Following the #mbgeeks Twitter Chat discussion hosted by Jesse Oguntimehin, last month I promised to write my thoughts out in a blog post to share and allow for the conversation to continue past Twitter.
Jesse is a friend I’ve made through Twitter. A digital marketer based in Lagos, Nigeria Jesse’s active on Twitter and across the web making sense and cents of the online web. He blogs over at The Brand Evangelist. He hosts the #mbgeeks Twitter chat every month where he engages both West and East Africa, not to mention the rest of the social web with a selected guest. I was glad to be his guest last month. Below are my answers to his questions and I’ll continue to take some of your questions here in the comments and add to that discussion.
Note: For purposes of this blog, I’ve elongated my answers to more than 140 characters.
1) What can businesses in Africa use Social Media for?
In a nutshell, it could be broken down into 3 broad functions:
- Branding & Awareness
- Customer Communication
- Lead Generation
2) Does social media work?
It certainly does. There’s still quite a bit of hype and if Google showed me correct, there’s over 2.4 Million “Social Media Experts” in the world so it’s got its fair share of voices. Bottom line though is that in Africa, mobile works and the mobile web’s #1 use is social. I wrote an article for a while back and across Africa with the only exceptions being South Africa and North Africa, it’s clear that social media trumps search and by that I mean only in these emerging markets does social media rank above search engines (namely Facebook and Google) in how people use the web. Below is a snapshot from Opera Mini’s latest statistics on social media and it shows that it accounts for where 69% of all users accessing the web in Kenya (Facebook) and is more than 69% of all pageviews on the mobile web in Kenya. Other countries appear below.
3) How do we best measure success in social media?
Real-world goals are the best way to start. If there weren’t any internet, how would the business (and more specifically, the marketing or communications dept.) measure its success? Forming concrete objectives from there is great, so perhaps it’s the marketing department looking at their brand building tactics and measurables and building on those.
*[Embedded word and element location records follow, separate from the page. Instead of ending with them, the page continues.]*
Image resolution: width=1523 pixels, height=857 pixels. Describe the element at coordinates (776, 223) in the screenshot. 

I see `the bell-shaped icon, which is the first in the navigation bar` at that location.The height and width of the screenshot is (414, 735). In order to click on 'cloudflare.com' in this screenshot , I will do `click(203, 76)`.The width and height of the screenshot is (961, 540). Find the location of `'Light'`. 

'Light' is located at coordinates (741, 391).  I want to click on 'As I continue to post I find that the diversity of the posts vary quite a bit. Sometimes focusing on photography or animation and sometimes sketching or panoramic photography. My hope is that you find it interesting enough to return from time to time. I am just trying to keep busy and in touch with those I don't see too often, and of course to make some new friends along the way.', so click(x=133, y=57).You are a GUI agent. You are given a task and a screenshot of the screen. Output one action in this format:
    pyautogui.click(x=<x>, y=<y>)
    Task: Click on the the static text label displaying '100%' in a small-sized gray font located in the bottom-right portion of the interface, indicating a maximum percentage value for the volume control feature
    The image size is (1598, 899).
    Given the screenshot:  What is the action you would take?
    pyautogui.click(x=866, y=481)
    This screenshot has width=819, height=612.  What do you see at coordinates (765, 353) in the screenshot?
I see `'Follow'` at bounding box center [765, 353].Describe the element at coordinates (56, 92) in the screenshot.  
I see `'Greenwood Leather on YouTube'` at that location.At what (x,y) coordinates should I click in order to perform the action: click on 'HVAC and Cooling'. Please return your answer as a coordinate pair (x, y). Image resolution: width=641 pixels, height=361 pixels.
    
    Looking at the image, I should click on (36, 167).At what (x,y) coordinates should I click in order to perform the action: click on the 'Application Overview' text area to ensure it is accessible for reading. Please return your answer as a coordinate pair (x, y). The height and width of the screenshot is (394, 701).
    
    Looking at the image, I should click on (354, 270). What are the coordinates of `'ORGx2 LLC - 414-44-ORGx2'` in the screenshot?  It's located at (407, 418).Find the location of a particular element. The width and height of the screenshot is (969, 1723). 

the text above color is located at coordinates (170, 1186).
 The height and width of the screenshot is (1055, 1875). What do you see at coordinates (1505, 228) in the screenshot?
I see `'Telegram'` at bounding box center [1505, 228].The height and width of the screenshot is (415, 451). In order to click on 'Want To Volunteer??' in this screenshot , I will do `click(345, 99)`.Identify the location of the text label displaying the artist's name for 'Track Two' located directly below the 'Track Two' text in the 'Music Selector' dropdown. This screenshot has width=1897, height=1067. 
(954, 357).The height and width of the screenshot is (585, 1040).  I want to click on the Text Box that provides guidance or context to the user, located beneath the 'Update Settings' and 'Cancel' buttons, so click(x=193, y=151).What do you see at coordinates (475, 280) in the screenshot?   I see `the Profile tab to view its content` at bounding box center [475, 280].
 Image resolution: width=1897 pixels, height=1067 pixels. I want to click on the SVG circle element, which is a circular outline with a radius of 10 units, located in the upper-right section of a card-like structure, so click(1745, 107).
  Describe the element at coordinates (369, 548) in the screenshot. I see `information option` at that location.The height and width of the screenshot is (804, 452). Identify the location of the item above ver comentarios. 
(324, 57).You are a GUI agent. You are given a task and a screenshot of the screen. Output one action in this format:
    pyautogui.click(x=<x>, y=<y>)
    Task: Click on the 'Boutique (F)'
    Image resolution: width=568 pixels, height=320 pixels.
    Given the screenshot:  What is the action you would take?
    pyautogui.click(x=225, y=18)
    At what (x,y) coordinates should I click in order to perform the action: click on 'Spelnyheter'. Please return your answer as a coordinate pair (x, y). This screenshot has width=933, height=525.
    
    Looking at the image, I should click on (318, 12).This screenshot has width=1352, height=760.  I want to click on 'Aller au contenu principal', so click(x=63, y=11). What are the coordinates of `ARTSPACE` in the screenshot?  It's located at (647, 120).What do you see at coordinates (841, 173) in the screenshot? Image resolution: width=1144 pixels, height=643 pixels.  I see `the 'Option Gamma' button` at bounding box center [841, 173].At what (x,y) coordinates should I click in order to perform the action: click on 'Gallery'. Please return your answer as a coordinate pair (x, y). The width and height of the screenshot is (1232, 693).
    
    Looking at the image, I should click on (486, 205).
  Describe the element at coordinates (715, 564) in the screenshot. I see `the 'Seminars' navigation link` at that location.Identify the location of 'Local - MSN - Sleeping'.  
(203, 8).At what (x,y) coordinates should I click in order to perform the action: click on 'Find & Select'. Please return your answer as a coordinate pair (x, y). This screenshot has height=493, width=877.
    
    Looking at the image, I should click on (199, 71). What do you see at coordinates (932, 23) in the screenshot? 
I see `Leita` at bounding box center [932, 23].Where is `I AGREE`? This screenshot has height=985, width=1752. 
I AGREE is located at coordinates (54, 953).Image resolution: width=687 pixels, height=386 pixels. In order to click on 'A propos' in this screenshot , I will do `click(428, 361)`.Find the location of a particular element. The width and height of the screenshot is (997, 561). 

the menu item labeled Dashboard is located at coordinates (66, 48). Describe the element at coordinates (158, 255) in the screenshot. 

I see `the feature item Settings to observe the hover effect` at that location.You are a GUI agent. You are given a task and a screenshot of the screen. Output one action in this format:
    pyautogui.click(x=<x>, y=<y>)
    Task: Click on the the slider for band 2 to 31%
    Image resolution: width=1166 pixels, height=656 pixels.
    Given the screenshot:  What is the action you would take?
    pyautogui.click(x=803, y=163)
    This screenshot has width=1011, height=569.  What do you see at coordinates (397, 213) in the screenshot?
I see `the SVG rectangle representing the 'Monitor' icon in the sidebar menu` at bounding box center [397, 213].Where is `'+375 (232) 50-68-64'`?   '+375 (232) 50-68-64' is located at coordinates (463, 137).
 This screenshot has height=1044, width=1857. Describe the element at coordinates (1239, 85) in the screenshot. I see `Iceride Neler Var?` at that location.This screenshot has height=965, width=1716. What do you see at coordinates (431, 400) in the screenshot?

I reckon the better we know the person they are targeting, the better we can understand their digital habits and who they are online. Knowing who our audience can at times inform our objectives and tactics to reach them.
Over time though you can measure it with interactions, clicks, leads and participation in your community. Numbers tend to be the metric everyone uses to determine success when there’s plenty more to it than just that.
4) How do we localize our strategy so as to provide valuable contents?
Think mobile and Facebook ads don’t appear on mobile. So what that means is that you’ve got to think beyond just typical Facebook advertising and look to create content that makes it to your fans. What times are people most on? Before work? In transit, get the conversation starters first thing in the morning and see how you can work Facebook’s EdgeRank to your advantage. The News Feed is always where you want to be. Also knowing the climate of your country and it’s digital habits helps much.
Kenya’s going Android crazy at the moment so perhaps there lies an opportunity for a brand. To be honest even though we think social media I always tend to find out why a business is on the web to begin with and make their spend and efforts there as deliberate and focused as possible. Social Media is really just part of the larger equation here.
5) How have you been using social media to reach your clients?
Thought leadership. And I don’t just mean the buzzword, but genuine conversation that gets people thinking and challenging what they know about the web in Kenya and across Africa. It’s important that you also get this information into traditional media. I contribute to various television programs, newspapers and radio shows not to mention making myself accessible to the media if and when needed. Getting my writing published also helps. Not to mention just plain old word of mouth among clients I’ve worked with. Ironic for this conversation but traditional media does go a long way. On the social media side, my own domain, sharing links and Twitter has been by far the biggest influence of all.
6) Should social media be within the organization or should it be outsourced?
My last Marketing Africa column I tackled this point. If we look at an industry like customer service and emerging economies, they provide better outsourced customer service and the business case is clear that it is effective. It’s a decision that needs to be weighed. There’s varying viewpoints on this debate across the web. I don’t think there’s a definitive answer, but it’s preferable if the business invests social into their communications functions in the long term. I know that not all businesses can put up the resources to make those kind of changes right off the bat. In some cases the business case makes more sense to have it managed outside of the business in the short term.
7) Any other questions and conclusion.
Over to you, then. What burning social media question can I be of help with? Let me know in the comments and a big thank you to Jesse and the audience for the conversation.